(Assignment)
The required output is the exact run of lines below that opens at the line with "The width and height of the screenshot is (413, 326)." and closes at the line with "Screen dimensions: 356x324".

(Data extract)
┌──

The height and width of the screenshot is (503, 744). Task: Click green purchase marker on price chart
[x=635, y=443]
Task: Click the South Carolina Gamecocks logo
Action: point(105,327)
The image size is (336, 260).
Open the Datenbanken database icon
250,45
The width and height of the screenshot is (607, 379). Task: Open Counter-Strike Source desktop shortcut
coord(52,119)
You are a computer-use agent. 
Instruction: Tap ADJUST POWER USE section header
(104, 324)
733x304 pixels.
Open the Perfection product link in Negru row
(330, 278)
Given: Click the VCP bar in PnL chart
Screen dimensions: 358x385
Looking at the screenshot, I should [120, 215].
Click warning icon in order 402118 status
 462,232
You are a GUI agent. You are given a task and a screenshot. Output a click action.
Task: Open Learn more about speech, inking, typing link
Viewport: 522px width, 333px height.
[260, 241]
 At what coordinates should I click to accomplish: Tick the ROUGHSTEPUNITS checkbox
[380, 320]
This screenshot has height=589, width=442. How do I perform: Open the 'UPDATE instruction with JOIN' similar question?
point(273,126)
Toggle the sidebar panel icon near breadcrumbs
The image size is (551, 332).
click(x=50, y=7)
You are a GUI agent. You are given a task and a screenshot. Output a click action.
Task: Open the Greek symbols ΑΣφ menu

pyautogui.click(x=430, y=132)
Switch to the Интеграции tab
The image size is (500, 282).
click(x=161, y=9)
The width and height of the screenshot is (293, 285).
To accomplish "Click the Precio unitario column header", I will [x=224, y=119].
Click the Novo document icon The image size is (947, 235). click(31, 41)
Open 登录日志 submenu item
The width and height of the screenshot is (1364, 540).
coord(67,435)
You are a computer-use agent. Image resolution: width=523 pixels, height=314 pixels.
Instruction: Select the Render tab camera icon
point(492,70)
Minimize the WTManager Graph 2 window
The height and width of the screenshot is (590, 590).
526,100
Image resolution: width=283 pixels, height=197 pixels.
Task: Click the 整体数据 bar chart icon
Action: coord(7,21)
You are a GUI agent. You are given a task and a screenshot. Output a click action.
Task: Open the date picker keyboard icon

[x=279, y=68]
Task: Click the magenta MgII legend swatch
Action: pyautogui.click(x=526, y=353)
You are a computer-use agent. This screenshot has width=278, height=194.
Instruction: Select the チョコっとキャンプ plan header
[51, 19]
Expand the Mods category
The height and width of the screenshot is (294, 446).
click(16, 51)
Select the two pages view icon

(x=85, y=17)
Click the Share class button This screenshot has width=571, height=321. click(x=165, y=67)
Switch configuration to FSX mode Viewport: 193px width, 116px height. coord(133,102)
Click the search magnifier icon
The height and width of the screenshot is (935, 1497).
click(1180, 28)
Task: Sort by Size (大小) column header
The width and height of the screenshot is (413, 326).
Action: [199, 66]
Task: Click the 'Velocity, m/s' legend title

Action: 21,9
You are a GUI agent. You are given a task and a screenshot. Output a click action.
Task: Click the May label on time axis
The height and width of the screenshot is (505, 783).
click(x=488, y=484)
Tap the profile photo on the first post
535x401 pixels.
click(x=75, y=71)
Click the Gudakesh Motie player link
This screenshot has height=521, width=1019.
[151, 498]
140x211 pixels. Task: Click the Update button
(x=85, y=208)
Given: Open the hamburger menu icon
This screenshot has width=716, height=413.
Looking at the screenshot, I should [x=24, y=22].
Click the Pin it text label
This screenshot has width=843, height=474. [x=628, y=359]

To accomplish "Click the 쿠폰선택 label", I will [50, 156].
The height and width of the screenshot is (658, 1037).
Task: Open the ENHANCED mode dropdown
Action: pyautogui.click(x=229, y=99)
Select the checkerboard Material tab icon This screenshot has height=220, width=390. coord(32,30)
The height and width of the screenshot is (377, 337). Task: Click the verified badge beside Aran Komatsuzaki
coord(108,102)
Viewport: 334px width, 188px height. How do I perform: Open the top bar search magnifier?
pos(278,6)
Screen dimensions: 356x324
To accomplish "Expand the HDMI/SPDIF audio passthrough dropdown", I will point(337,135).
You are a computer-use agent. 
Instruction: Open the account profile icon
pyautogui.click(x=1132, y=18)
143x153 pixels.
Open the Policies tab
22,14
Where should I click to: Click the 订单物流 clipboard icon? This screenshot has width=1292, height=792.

└──

(Your response)
The width and height of the screenshot is (413, 326).
Action: [199, 66]
Task: Click the 'Velocity, m/s' legend title

Action: 21,9
You are a GUI agent. You are given a task and a screenshot. Output a click action.
Task: Click the May label on time axis
The height and width of the screenshot is (505, 783).
click(x=488, y=484)
Tap the profile photo on the first post
535x401 pixels.
click(x=75, y=71)
Click the Gudakesh Motie player link
This screenshot has height=521, width=1019.
[151, 498]
140x211 pixels. Task: Click the Update button
(x=85, y=208)
Given: Open the hamburger menu icon
This screenshot has width=716, height=413.
Looking at the screenshot, I should [x=24, y=22].
Click the Pin it text label
This screenshot has width=843, height=474. [x=628, y=359]

To accomplish "Click the 쿠폰선택 label", I will [50, 156].
The height and width of the screenshot is (658, 1037).
Task: Open the ENHANCED mode dropdown
Action: pyautogui.click(x=229, y=99)
Select the checkerboard Material tab icon This screenshot has height=220, width=390. coord(32,30)
The height and width of the screenshot is (377, 337). Task: Click the verified badge beside Aran Komatsuzaki
coord(108,102)
Viewport: 334px width, 188px height. How do I perform: Open the top bar search magnifier?
pos(278,6)
Screen dimensions: 356x324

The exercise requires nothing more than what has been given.